Instructions to follow: Return, from the listing below, each line where the word "agent" appears.

Source records:
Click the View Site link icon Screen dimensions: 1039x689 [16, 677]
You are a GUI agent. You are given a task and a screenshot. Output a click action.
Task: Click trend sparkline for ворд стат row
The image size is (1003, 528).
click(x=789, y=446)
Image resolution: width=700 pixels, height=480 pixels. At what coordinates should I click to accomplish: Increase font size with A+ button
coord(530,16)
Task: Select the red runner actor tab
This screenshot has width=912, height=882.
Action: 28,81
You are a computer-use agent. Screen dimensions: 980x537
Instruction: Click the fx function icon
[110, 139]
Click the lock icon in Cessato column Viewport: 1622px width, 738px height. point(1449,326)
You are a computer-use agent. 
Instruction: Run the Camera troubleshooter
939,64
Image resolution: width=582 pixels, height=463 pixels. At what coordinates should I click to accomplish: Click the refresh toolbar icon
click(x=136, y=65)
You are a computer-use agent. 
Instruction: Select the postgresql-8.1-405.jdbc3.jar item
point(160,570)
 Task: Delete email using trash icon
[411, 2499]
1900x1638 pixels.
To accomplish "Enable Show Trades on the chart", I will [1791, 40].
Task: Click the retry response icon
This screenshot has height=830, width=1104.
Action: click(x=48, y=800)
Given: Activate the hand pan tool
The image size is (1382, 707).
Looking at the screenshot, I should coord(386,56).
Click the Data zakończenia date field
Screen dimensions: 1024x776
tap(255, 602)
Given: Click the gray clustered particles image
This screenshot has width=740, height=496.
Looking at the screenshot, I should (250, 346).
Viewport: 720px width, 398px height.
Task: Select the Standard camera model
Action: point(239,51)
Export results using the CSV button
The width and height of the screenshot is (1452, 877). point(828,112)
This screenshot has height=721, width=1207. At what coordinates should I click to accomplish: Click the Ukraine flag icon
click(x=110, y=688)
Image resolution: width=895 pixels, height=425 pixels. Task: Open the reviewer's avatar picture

Solution for this exercise:
You are a GUI agent. You are given a task and a screenshot. Output a click action.
You are a computer-use agent. Screen dimensions: 980x537
You are a computer-use agent. 
You are a computer-use agent. 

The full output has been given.